4. Focus on outcome, not process. This is probably the most important part

of a successful homework plan. Don't allow your child to suck you into the

vortex of the homework hassle. As the parent, your concern is that it is

completed. Stay out of the process. Don't remind, prod, plead, direct,

inquire, etc. Be clear that you expect completion. Since it is his

responsibility, let him do it his way. Now that your focus is on process,

don't dictate how it is to be done, just that it is done. Don't tell them where

or how they must do their homework, just insist on its completion.

5. Provide assistance if asked, and then only if asked politely. You are

available to provide a minimum of assistance, just enough to get them started

on their own again. You are willing to help, but you are not willing to be

abused. At the first hint of incivility, your help is over for that evening.
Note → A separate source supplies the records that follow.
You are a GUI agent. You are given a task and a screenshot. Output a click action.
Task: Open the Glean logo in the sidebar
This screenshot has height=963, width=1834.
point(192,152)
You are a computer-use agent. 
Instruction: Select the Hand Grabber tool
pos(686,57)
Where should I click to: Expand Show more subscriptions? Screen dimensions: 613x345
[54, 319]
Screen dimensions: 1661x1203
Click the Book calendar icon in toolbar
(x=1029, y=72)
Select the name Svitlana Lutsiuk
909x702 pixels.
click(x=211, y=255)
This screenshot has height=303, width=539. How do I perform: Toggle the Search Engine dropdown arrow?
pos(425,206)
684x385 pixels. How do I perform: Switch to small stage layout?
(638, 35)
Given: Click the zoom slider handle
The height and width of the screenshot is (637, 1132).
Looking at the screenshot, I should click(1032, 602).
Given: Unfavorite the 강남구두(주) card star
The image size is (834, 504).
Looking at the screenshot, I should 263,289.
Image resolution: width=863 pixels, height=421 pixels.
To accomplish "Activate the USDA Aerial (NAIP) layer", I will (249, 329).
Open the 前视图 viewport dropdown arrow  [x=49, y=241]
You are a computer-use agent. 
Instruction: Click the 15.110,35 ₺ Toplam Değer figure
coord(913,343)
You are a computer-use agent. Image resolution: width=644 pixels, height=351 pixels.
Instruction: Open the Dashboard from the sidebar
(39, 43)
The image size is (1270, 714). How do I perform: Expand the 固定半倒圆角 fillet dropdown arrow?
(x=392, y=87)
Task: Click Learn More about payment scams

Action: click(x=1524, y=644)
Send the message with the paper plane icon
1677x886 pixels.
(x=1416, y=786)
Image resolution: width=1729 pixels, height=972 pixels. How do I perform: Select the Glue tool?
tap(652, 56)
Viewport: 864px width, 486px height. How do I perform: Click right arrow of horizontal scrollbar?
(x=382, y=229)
6. Apply penalties for noncompletion. Avoid incessant lecturing and

expressions of frustration. Simply impose whatever penalty is meaningful to

the child while saving your breath.

7. If necessary, get outside assistance. Sometimes, homework problems

come to contaminate the parent-child relationship. If your child is struggling

and doesn't work well with you, engage someone to assist him.  Some

parents view this as failure, but when my children needed braces, I didn't

take them in the basement and slap some on them--I consulted a

professional.  You may wish to do the same here, leaving you to be the

parent while you assign an agent of yours (e.g., a tutor) to look after

homework.

Try these tips and see if they don't bring you much relief as well as improved homework performance.